Das Flight-Programm an sich ist die fortgeschrittene Ideenphase. Wenn man sagt, ich habe hier eine Idee, Lust, sie weiterzuentwickeln, dann kann man sich bewerben für das Programm und sagen: Ich prüfe jetzt meine Idee auf verschiedene Themen. Marketing, Entwicklung des Geschäftsmodells, Recht und Finanzen. Im Netzwerk sind Mentoren und Investoren, die Feedback geben.
In sehr kurzer Zeit kann man die Idee weiterentwickeln, hoffentlich viel Fortschritt machen und dann sagen: Jetzt weiß ich, welches Potenzial die Idee hat, was ich tun muss, um die nächsten Schritte zu gehen und Erfolge zu erzielen. Ich sage immer: Ich rolle euch den roten Teppich aus. Laufen müsst ihr selber.

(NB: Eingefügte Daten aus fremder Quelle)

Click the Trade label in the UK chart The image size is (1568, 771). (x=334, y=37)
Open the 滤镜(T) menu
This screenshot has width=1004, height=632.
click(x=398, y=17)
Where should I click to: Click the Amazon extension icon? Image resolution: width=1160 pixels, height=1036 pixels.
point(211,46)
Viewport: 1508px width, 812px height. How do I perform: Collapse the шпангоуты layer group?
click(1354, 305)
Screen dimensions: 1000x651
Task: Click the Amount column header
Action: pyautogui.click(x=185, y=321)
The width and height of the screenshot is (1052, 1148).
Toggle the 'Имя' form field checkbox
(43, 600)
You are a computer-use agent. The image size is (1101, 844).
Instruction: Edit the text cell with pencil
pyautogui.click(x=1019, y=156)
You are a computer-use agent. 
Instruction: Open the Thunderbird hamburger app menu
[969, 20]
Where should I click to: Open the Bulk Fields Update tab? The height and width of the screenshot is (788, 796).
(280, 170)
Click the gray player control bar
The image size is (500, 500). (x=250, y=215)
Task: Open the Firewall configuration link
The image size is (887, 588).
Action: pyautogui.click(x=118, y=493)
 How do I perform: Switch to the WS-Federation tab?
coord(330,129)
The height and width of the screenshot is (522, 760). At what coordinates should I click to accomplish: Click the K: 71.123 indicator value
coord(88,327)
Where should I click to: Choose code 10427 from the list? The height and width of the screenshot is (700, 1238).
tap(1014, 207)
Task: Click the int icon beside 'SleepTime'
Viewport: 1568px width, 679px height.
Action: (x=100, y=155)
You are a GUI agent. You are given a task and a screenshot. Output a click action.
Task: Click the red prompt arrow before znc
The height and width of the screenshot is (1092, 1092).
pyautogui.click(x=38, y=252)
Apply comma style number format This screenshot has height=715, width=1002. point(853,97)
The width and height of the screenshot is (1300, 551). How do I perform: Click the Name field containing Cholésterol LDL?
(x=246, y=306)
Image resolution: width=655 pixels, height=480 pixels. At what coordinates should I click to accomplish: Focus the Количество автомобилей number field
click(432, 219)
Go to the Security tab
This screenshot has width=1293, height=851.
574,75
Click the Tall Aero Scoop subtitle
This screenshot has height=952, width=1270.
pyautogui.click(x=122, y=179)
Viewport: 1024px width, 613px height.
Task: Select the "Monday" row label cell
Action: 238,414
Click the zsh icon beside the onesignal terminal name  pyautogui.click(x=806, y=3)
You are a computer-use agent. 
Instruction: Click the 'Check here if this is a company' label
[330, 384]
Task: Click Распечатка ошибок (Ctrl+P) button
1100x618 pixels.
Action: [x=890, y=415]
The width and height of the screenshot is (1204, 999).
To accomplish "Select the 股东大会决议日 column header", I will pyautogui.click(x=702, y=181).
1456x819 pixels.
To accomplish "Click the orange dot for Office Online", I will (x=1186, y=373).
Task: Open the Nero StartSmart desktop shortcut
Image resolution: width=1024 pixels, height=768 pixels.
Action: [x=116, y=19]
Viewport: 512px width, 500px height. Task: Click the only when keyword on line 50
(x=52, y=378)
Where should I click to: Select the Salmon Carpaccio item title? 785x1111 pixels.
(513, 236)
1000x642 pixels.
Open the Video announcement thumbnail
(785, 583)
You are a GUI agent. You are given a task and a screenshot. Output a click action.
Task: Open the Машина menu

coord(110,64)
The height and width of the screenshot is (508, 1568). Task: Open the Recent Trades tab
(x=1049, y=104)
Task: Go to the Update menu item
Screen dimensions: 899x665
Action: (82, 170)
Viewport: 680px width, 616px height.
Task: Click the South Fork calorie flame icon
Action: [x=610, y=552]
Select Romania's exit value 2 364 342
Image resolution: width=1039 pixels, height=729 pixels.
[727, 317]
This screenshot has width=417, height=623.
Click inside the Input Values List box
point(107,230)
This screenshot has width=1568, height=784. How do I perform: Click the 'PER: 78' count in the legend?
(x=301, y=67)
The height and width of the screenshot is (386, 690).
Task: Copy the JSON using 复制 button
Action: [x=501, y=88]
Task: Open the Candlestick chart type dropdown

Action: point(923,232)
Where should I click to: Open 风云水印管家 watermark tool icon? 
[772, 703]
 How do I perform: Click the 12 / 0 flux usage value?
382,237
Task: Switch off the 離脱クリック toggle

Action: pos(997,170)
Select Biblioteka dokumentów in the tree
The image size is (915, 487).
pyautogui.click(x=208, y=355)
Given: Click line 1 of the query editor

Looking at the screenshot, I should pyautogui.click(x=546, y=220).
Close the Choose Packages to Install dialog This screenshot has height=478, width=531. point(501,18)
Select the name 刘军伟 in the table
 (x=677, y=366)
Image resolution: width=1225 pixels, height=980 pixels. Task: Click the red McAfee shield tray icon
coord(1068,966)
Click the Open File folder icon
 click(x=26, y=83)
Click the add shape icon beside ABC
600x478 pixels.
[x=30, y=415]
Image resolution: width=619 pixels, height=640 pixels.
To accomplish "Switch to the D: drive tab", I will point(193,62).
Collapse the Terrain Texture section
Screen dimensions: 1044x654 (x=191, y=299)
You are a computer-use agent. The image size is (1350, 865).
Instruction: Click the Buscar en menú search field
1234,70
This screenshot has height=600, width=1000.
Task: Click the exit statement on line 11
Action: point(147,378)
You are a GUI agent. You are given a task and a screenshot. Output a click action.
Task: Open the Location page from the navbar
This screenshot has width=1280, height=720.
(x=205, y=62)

Karl: Die älteren Gründer, die zu mir kommen, sind in der Regel eine Stufe weiter. Sie wollen ihr Konzept gar nicht öffentlich machen, sind nicht so Netzwerk-affin. Sie wollen das erst mal vertraulich besprechen. Vielleicht haben sie auch Angst, dass jemand die Idee stiehlt. Aber jede Idee war schonmal da. Sie wurde nur vielleicht nicht ausgearbeitet.